▶ **READING PASSAGE**
● ● ● ●
Would the U.S. Soccer Federation ever take the step of asking the Los Angeles Galaxy or the Chicago Fire to take the field in place of the U.S. men’s national team for a few games? Obviously not. A ridiculous idea. But something like that has happened a few times, decades ago.
Ponta Delgada was a Portuguese-American social club in North Tiverton, R.I., whose soccer team was one of the best in American soccer in the 1940s. Kutis is a funeral home in St. Louis that sponsored a soccer team that was one of the best in the country in the 1950s. Among the things that Ponta Delgada and Kutis have in common is that they are two of the three teams ever to have won both the U.S. Open Cup and the National Amateur Cup in the same year. Ponta Delgada did it in 1947 and Kutis in 1957 (the third is German-Hungarians of Brooklyn, who did it in 1951).
Another thing that they have in common is that they are the only two clubs ever to have played, as a unit, as the U.S. national team. The USSFA sent Ponta Delgada instead of a selection to represent the United States at the first North American Championships, held in Cuba in 1947. Ten years later, it did the same thing with Kutis, using the St. Louis team in a pair of World Cup qualifiers against Canada.
It would seem easy to think that Ponta Delgada and Kutis were chosen for this role by the USSFA because of their double victories, but it wouldn’t be quite accurate, because Ponta Delgada didn’t yet have its double. The two games that it played as the national team in 1947 were on July 13 and July 20, and it didn’t win the U.S. Open Cup until Sept. 7.
● ● ● ●
▶ **ENTRIES SUPPLIED**
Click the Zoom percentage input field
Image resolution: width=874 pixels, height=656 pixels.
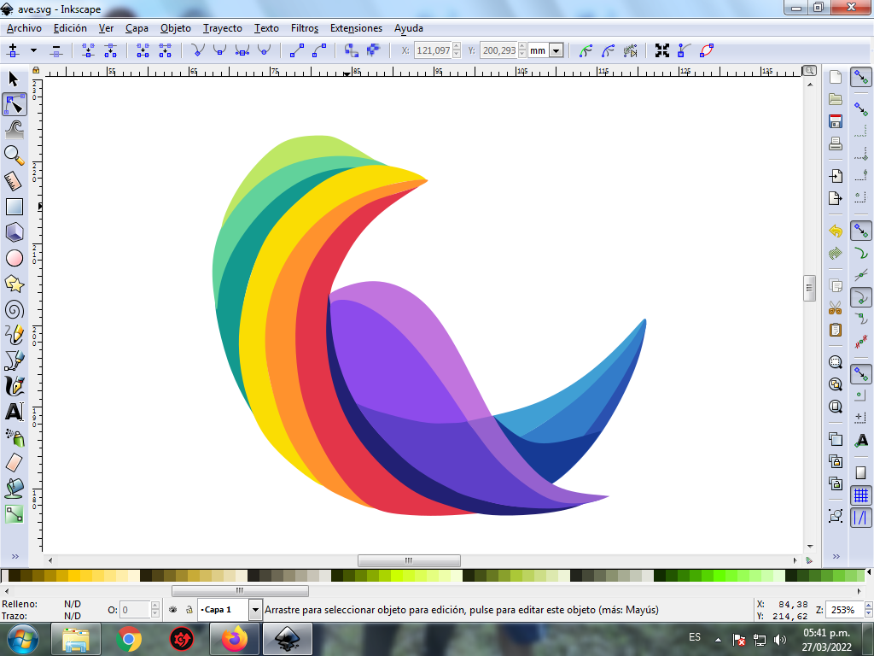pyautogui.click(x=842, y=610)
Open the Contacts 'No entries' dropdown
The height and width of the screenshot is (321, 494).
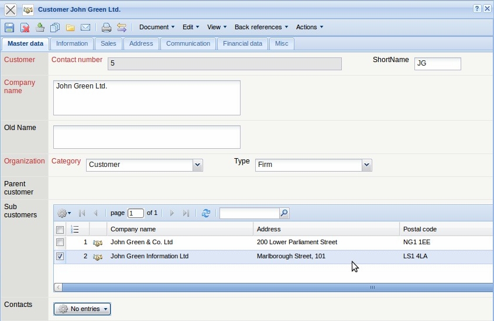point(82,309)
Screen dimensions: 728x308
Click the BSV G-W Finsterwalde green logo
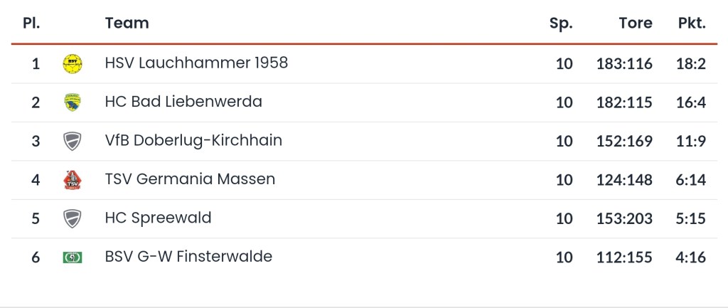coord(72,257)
● ● ● ●
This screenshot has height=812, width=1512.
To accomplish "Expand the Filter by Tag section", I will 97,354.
● ● ● ●
▶ **OBJECTIVES**
A. According to the soccer history passage, where were the first North American Championships held?
B. Copy word for word the stretch of the soccer history passage from "Another thing that" through "qualifiers against Canada.".

▶ **EXPECTED ANSWERS**
A. Cuba, in 1947

B.
Another thing that they have in common is that they are the only two clubs ever to have played, as a unit, as the U.S. national team. The USSFA sent Ponta Delgada instead of a selection to represent the United States at the first North American Championships, held in Cuba in 1947. Ten years later, it did the same thing with Kutis, using the St. Louis team in a pair of World Cup qualifiers against Canada.